Enjoy with 1/2 a banana or your favorite fruit.
Vegan Chili (In Bell Pepper Bowl)
- 1 1/4 Cup Freekeh or Quinoa (cooked)
- 3 3/4 Bell Peppers
- 9 oz Tomato Sauce
- 1 1/4 Vine Tomato
- 1 1/4 Cup vegetable broth (low sodium)
- 9 oz red Kidney Beans
- 9 oz Black Beans (low sodium)
- 1 cup steamed corn
- 3/4 cup red onion (chopped)
- 1 clove garlic
- 1/2 tbsp coconut oil
- 1/2 tbsp Smoked Paprika
- 1/2 tsp ground coriander (Replace the coriander called for in your recipe with an equal amount of fresh parsley, tarragon, dill or a combination of the three)
- 1/2 tsp chipotle chili powder
- 1/2 tsp cumin
- Preheat Oven to 400F
- Cook freekeh/quinoa using vegetable broth and water. Set Aside
- Cut the tops off the bell pepper and remove insides. Place them open-side down on a baking sheet for 10 minutes.
- Saute red onions and garlic in a non-stick skillet with coconut oil
- Add the tomato sauce, freekeh/quinoa, cumin, bell pepper and tomato. Mix well.
- Add black beans, kidney beans, steamed corn, and one cup of vegetable broth. Cook on medium heat for 8-10 minutes.
- Stuff the baked bell peppers with the chili, bake for an additional 8 minutes.

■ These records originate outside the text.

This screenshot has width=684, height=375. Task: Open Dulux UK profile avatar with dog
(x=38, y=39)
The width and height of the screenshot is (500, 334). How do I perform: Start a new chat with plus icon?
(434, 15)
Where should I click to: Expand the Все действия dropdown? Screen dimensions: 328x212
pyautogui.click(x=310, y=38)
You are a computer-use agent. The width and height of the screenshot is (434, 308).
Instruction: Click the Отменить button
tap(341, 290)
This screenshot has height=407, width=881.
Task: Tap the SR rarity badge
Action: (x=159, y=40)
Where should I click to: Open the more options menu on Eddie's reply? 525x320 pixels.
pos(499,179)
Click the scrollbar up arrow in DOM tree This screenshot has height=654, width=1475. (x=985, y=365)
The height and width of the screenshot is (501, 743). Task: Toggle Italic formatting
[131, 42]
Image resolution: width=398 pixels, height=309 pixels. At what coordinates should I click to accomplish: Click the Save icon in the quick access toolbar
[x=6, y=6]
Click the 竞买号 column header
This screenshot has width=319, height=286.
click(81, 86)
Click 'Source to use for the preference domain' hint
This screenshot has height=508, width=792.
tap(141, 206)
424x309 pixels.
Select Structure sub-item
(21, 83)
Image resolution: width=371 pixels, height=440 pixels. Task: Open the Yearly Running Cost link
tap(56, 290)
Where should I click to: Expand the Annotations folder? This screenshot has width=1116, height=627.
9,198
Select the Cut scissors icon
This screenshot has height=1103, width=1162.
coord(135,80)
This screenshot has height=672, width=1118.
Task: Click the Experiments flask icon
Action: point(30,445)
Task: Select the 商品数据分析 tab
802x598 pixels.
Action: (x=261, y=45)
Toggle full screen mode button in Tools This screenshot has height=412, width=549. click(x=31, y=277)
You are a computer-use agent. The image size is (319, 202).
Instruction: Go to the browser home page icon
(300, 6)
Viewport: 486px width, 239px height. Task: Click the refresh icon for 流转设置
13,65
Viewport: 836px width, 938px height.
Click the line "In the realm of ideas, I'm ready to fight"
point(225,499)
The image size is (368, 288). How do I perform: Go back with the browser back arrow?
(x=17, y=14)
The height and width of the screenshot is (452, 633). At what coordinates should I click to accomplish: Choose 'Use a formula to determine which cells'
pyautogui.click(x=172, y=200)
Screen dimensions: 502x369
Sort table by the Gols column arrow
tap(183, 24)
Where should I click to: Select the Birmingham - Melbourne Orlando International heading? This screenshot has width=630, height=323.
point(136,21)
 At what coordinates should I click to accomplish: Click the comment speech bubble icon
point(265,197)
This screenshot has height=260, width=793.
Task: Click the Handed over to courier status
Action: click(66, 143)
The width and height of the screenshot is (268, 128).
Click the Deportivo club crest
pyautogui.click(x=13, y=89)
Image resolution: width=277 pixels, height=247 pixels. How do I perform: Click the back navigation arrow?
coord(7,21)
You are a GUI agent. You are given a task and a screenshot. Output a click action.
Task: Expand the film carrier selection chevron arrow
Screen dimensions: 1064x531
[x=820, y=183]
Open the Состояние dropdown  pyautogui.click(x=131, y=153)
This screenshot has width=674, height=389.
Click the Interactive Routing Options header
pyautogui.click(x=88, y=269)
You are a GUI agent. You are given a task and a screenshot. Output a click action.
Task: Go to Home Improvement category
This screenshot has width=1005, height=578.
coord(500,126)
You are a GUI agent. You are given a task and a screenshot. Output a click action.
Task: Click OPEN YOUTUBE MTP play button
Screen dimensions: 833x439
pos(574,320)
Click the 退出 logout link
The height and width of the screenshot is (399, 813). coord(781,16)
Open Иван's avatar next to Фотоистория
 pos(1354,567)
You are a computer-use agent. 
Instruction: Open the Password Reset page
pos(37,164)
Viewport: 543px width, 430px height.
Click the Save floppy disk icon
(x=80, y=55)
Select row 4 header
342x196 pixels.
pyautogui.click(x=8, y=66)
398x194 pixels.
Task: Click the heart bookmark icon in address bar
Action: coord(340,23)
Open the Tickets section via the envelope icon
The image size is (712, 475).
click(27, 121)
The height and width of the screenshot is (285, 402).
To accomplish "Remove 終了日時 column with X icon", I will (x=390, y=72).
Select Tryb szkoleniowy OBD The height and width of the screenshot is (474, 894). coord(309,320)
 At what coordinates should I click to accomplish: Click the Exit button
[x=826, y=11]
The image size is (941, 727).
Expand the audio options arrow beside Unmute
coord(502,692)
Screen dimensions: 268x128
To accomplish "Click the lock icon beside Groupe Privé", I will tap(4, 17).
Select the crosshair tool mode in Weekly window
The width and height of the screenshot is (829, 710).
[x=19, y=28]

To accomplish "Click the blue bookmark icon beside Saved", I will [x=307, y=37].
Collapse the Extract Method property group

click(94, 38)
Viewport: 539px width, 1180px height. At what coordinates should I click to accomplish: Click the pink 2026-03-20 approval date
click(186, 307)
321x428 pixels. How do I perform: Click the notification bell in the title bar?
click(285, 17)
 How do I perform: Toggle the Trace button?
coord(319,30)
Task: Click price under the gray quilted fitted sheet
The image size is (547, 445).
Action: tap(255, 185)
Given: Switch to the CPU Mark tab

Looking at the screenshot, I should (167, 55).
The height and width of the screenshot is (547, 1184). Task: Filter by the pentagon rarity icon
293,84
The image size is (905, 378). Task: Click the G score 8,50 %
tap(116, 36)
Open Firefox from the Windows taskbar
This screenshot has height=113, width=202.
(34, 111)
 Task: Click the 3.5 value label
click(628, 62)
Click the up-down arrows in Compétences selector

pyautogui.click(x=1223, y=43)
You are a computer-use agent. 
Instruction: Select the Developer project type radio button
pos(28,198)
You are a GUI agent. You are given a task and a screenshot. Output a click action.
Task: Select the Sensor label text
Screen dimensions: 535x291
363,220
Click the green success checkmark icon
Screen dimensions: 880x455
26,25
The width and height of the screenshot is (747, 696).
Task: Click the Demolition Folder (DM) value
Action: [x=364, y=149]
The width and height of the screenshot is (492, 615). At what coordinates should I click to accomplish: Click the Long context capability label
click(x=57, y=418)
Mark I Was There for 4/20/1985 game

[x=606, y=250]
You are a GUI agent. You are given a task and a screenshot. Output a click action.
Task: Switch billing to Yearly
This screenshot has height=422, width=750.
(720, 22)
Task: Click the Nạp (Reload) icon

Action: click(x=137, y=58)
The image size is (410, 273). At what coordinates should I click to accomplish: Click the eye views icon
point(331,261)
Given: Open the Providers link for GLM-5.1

Kale Salad with Peanut Dressing
Ingredients: 5 Servings
- 4 Cups Kale – Chopped
- 1 1/4 Cups Purple Cabbage – Shredded
- 1 1/4 Cup Bell Peppers – Copped
- 1/2 cup carrot
- 3 3/4 Tbsp Peanut Butter
- 2 1/2 Tbsp Coconut Milk (low fat)
- 1 1/4 Tbsp Water
- 1 1/4 Tbsp Rice Vinegar
- 1 1/4 Agave Honey (or honey)
- 1 1/4 Tbsp Sriracha Sauce
- Lime (to taste)
- Red Pepper Flakes (for garnish or to add extra spice)
- Chop the kale and red pepper. Grate or thinly chop the cabbage & carrot.
- In a large bowl, toss the ingredients together for salad.
- In a small bow, mix together the ingredients for the dressing. Season to taste with Sriracha, water, vinegar, and lime.
- Separate the dressing into small containers, portion-out the salad and drizzle the dressing over when ready to eat!